● **WHAT YOU WILL DO**
Decide whether each statement agrees with the news text about Senate Bill 6 below. For each, answer yes or no and quote the words of the text that settle it.
(a) Lucio announced that he will vote for Senate Bill 6.
(b) Every Republican senator is listed as a co-author of the bill.
(c) The bill's hearing is in the Senate State Affairs Committee on Tuesday.

● **EXTRACT TO READ**
..............................

Editor’s note: This story has been updated throughout.
At a news conference with Patrick and other supporters of Senate Bill 6, Lucio, who has previously bucked his party on social issues, announced he will vote for the legislation. His announcement kicked off a flurry of activity at the Capitol — both for and against the bill — ahead of its hearing Tuesday in the Senate State Affairs Committee.
Lucio’s support means there are now 18 senators — including 17 Republicans — on the record in favor of the legislation. Three Republicans are not among those listed as co-authors of the bill as of Monday afternoon — Joan Huffman of Houston, Jane Nelson of Flower Mound and Kel Seliger of Amarillo. The offices of Huffman, Nelson and Seliger didn’t immediately respond to requests for comment for this article.
Senate Bill 6 would require transgender people to use the bathroom in public schools, government buildings and public universities that matches their “biological sex.” The legislation would also reverse local nondiscrimination ordinances that let transgender people use the bathroom that corresponds with their gender identity.

..............................

● **DATA SUPPLIED**
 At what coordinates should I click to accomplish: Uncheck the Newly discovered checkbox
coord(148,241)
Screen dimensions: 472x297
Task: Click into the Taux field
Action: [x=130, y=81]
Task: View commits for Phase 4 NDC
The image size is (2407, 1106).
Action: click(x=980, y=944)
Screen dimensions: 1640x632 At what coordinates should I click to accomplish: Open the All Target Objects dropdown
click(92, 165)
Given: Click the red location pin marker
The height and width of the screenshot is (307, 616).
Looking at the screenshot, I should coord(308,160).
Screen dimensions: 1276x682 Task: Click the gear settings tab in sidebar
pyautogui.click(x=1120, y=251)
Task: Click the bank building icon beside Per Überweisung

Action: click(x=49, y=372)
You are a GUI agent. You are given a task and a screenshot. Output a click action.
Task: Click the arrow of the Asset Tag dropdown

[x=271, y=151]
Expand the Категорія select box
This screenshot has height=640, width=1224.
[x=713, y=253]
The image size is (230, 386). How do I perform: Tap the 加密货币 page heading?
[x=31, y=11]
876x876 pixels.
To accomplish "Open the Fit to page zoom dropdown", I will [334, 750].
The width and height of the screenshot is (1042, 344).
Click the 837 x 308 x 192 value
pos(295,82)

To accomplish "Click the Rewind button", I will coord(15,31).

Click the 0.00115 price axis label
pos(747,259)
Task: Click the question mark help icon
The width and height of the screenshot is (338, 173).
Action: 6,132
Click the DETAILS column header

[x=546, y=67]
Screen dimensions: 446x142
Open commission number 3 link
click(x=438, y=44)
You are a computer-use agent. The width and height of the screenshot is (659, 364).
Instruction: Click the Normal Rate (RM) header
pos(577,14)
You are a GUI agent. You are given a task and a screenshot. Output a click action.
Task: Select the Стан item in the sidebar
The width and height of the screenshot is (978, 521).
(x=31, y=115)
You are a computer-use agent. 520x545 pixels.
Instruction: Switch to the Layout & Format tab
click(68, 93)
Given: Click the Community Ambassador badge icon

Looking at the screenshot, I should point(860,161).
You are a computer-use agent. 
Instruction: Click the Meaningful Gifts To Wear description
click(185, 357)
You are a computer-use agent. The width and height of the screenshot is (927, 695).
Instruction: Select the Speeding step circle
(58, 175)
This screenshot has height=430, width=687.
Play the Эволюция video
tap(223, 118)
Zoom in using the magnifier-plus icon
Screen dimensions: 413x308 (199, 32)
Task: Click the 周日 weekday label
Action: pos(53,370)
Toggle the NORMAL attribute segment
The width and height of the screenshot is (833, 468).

..............................

● **ANSWER TO THE PROBLEM**
(a) Yes: "announced he will vote for the legislation."
(b) No: "Three Republicans are not among those listed as co-authors of the bill as of Monday afternoon"
(c) Yes: "ahead of its hearing Tuesday in the Senate State Affairs Committee."